Year : 2020 | Volume
: 36 | Issue : 3 | Page : 151--152
Webinars on journalology in times of a pandemic
Indian Journal of Urology, Department of Urology, All India Institute of Medical Sciences, New Delhi, India
Dr. Rajeev Kumar
Indian Journal of Urology, Department of Urology, All India Institute of Medical Sciences, New Delhi
|How to cite this article:|
Kumar R. Webinars on journalology in times of a pandemic.Indian J Urol 2020;36:151-152
|How to cite this URL:|
Kumar R. Webinars on journalology in times of a pandemic. Indian J Urol [serial online] 2020 [cited 2020 Aug 7 ];36:151-152
Available from: http://www.indianjurol.com/text.asp?2020/36/3/151/288633
The last 3 months of the COVID-19 pandemic have seen a deluge of “webinars” such that their numbers are now exceeded only by the number of memes on the subject. The pandemic, itself, has been a “webinar” on journalology and publishing practices; teaching us a lot about what is right and wrong in scientific publications. In a short period of 3 months, we have seen the entire 350-year history of medical journals play out in front of us.
Medical journals began when scientific discoveries were few and far between and often “game-changing;” this much abused phrase was actually true! New diagnostic and treatment methods needed to be disseminated rapidly. Physicians waited for information since they had little they could offer their patients. This is exactly what happened in the current pandemic. We knew next to nothing about the virus and ways to treat it. At the same time, our hospitals were inundated with sick patients and thus any new information was welcome and aggressively sought. The breaking-abstracts sessions at major conferences would pale against the abstracts that were now breaking on news channels around the world. We actually lived the lecture on “Why should we write?”
The next important lecture in webinars on journalology is on “levels of evidence” and “critical appraisal.” By May 5, 2020, more than 7000 articles had been published on the pandemic with over 1000 in just 1 week. This included randomized trials and meta-analysis, considered the epitome of evidence. The number is rapidly increasing and a report (on a pre-print server) posted just 18 days later showed the number of articles to be over 16,000 with 40% on preprint servers. Preprint servers allow rapid uploading of manuscripts for public criticism and peer-review and many of these manuscripts do not finally make it into a recognized journal. However, the damage that they (and published articles) do to science and patient management is immense. Articles which talked about the virus being laboratory engineered, that it could travel much farther in air than presumed, the role of hydroxychloroquine, etc., were either found to be severely flawed or retracted. However, the publicity they garnered could not be undone.

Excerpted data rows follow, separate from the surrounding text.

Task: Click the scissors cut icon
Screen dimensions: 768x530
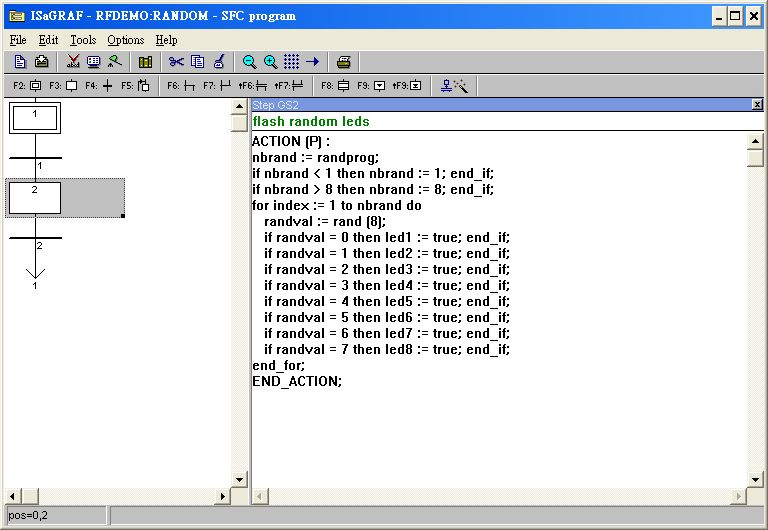Action: [x=176, y=62]
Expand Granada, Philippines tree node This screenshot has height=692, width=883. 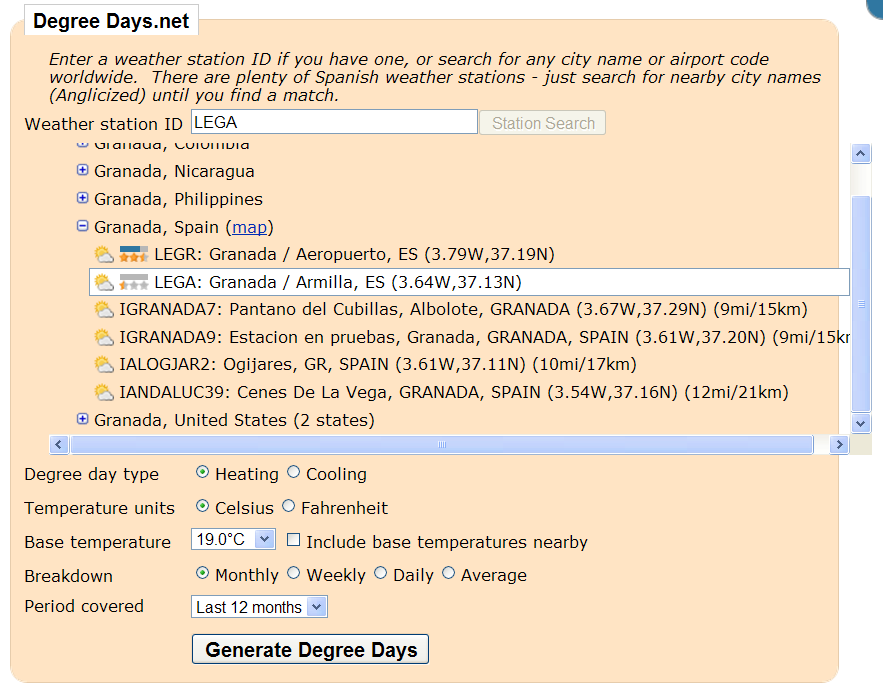coord(83,199)
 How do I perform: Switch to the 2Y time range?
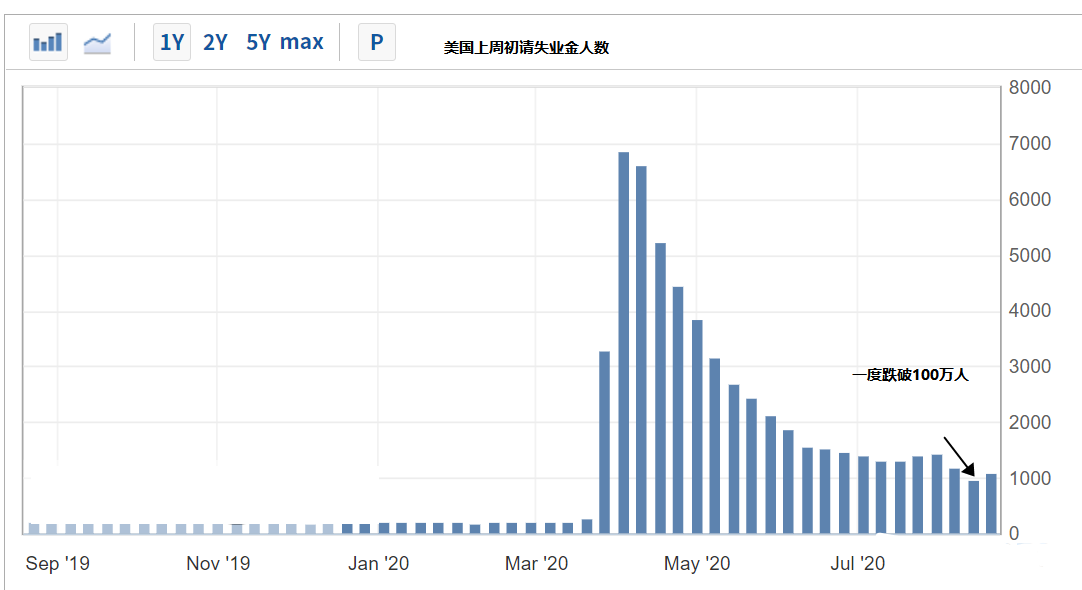tap(216, 41)
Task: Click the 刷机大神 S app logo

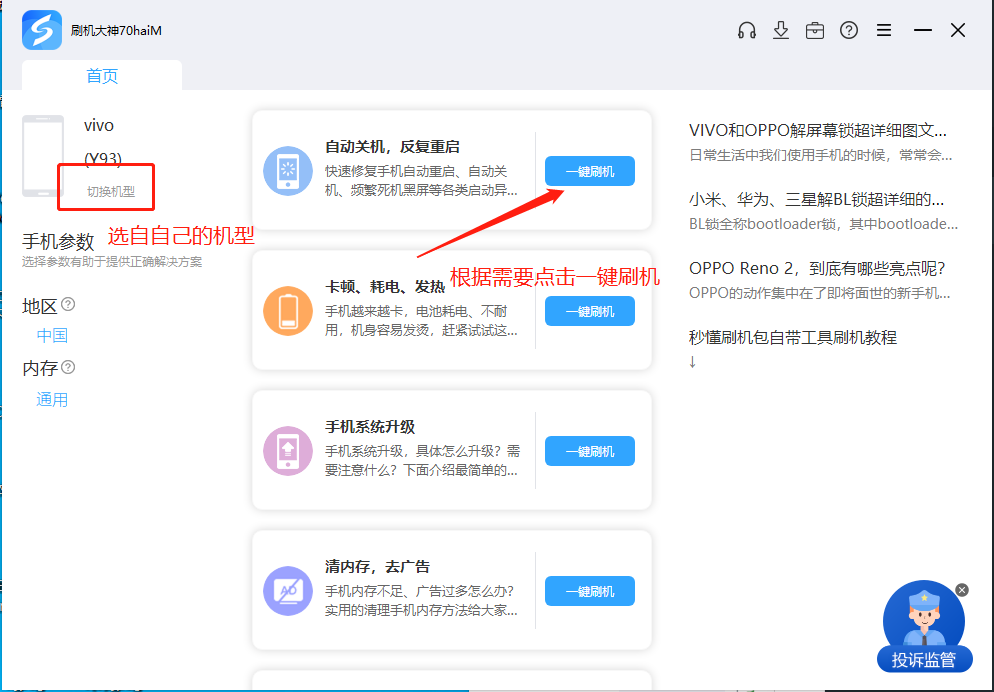Action: tap(42, 30)
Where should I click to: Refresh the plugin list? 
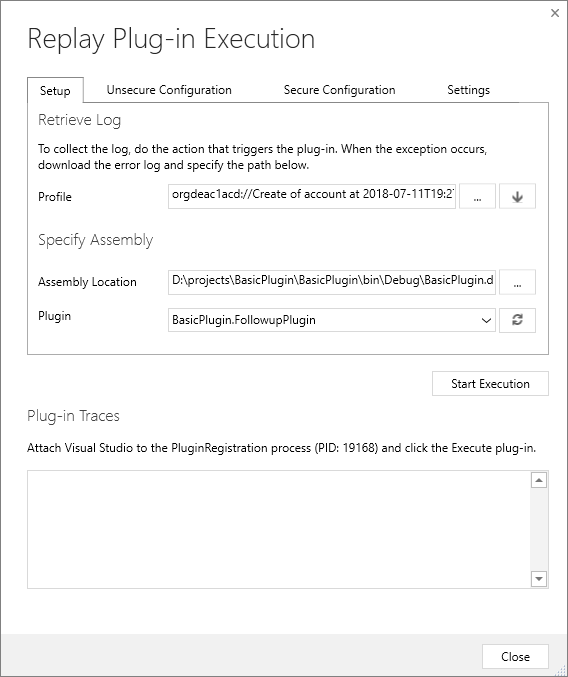point(517,320)
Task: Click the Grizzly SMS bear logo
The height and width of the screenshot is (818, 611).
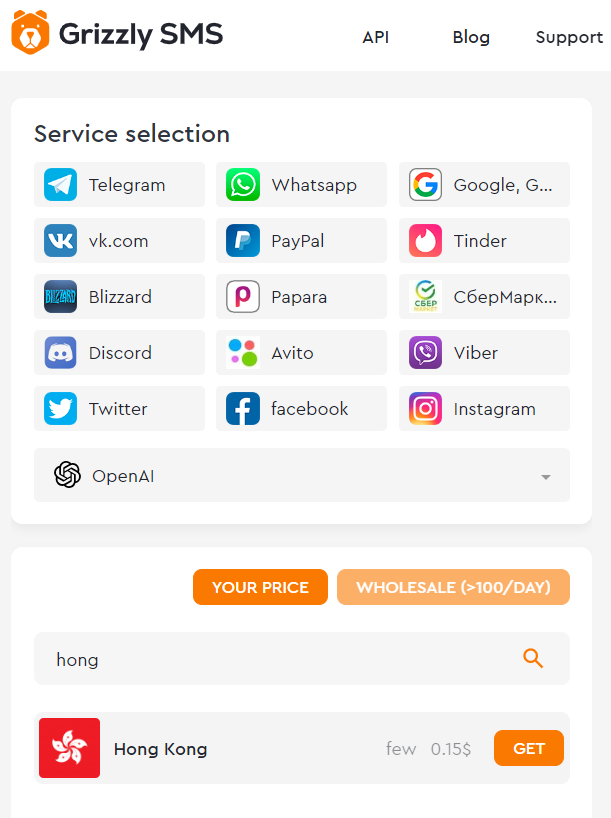Action: tap(30, 32)
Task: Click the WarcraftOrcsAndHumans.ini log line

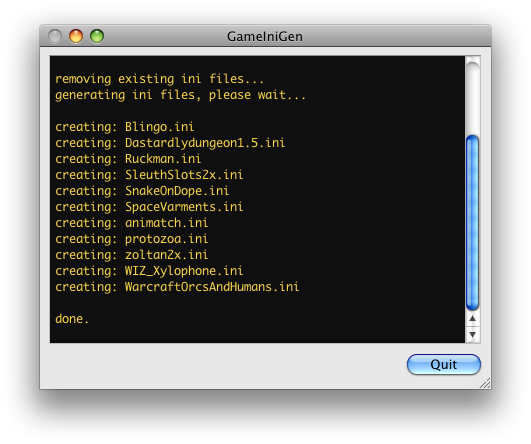Action: point(177,287)
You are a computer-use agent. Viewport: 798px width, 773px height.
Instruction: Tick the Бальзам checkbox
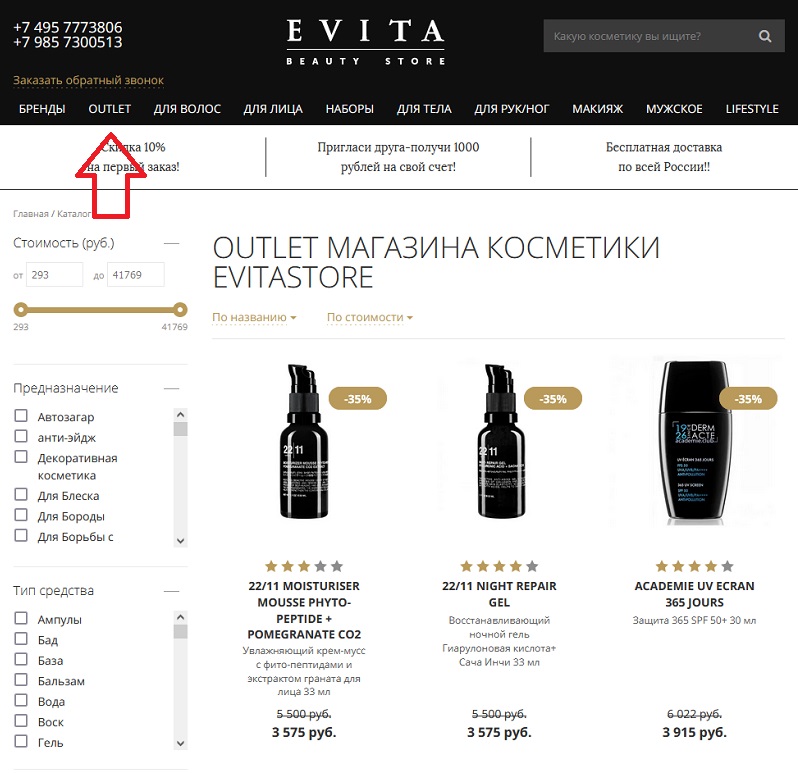[x=21, y=680]
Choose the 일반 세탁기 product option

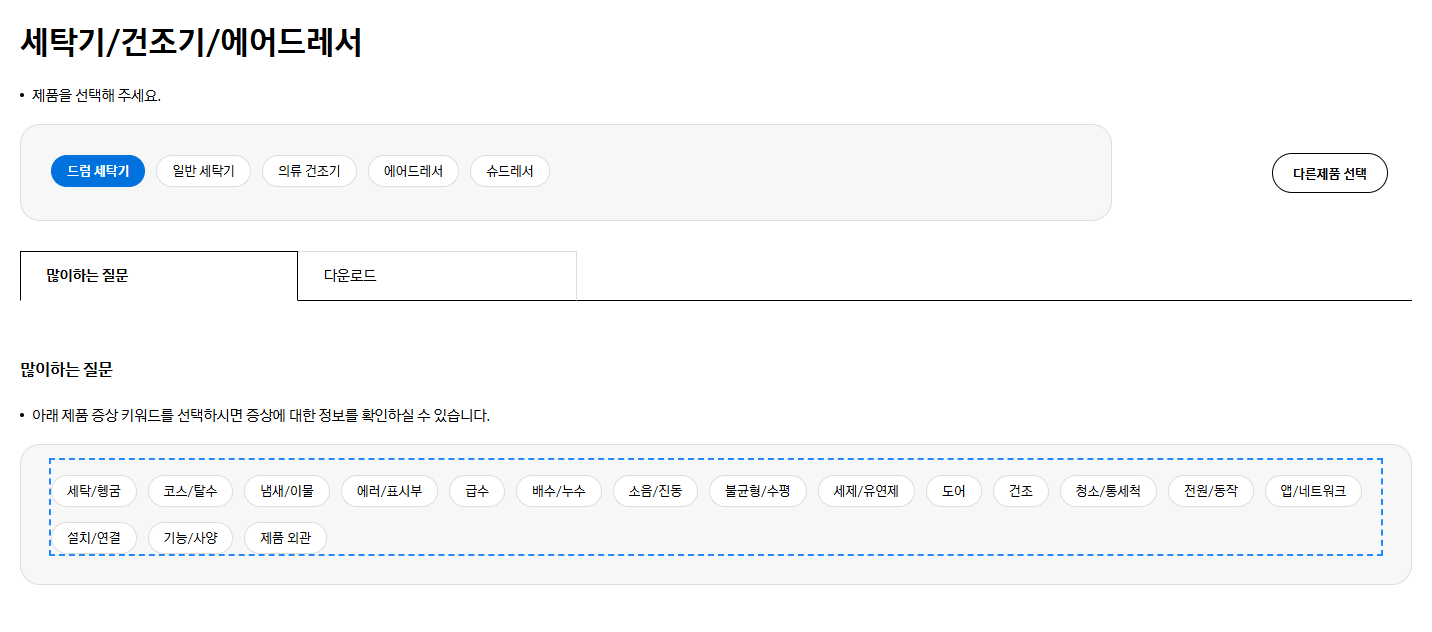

This is the problem with inadequate critical appraisal.
Going from the good, and the bad, to the ugly. The most important talk in a webinar on scientific publications is on scientific misconduct. We know that published literature has tremendous potential to do harm. We also know that almost none of the data that is used to write papers is ever cross checked. In the long-term, incorrect data can be verified through additional studies but in a pandemic, much harm can be caused before a confirmatory study is conducted. This is where we recognise the “ugly” side of publications. Failure to verify raw data, particularly when it has the ability to influence practice is a serious misconduct. Two recent publications that have been widely discussed are a testimony to this problem., Physicians depend on the honesty of the authors when using their papers to treat patients, and breach of this trust comes with severe repercussions. Journals, too, must accept part of this blame because a good peer review is what defines a good journal and the fear that conflicts of interest may influence decisions become real.
This brings us to the last lecture in the webinar and one that interests most authors since it explains why they are often rejected. As “gatekeepers” to science, reviewers and editors are required to be diligent in weeding out suspect data. Unfortunately, it is clear that they don't always succeed. Sometimes, poor articles get accepted while good ones get rejected. An important reason for this, mainly among small journals, is lack of resources. In the last 3 months, submissions to our journal were nearly three times the number that was submitted in the corresponding period last year. While increasing submission is always welcome, it also places stress on our capacity to review the manuscripts timely. Most journals have a policy of in-house rejection of some articles by the editors because the pool of reviewers is finite. However, do editors generally get it right? We conducted a brief experiment to assess this. Apart from being editors for IJU, we are also reviewers for other journals. When we assessed whether our recommendations as reviewers matched the final decision taken by the editor, we found concordance in 81% cases. In the remaining 19%, our recommendations were more favorable to the author than the final decision in all cases except one. In contrast, the recommendations of other reviewers of the same papers matched the final decision in only 67% instances. Despite the potential sources of bias in the experiment, it is reassuring to us that if anything, we are favorably inclined to our authors.
We are nowhere near the end of the pandemic and the dragon's tail is not in sight. From the IJU, we encourage you to be careful about what you read and accept as the 'truth' and also wish you good health and safety.
Financial support and sponsorship: Nil.
Conflicts of interest: There are no conflicts of interest.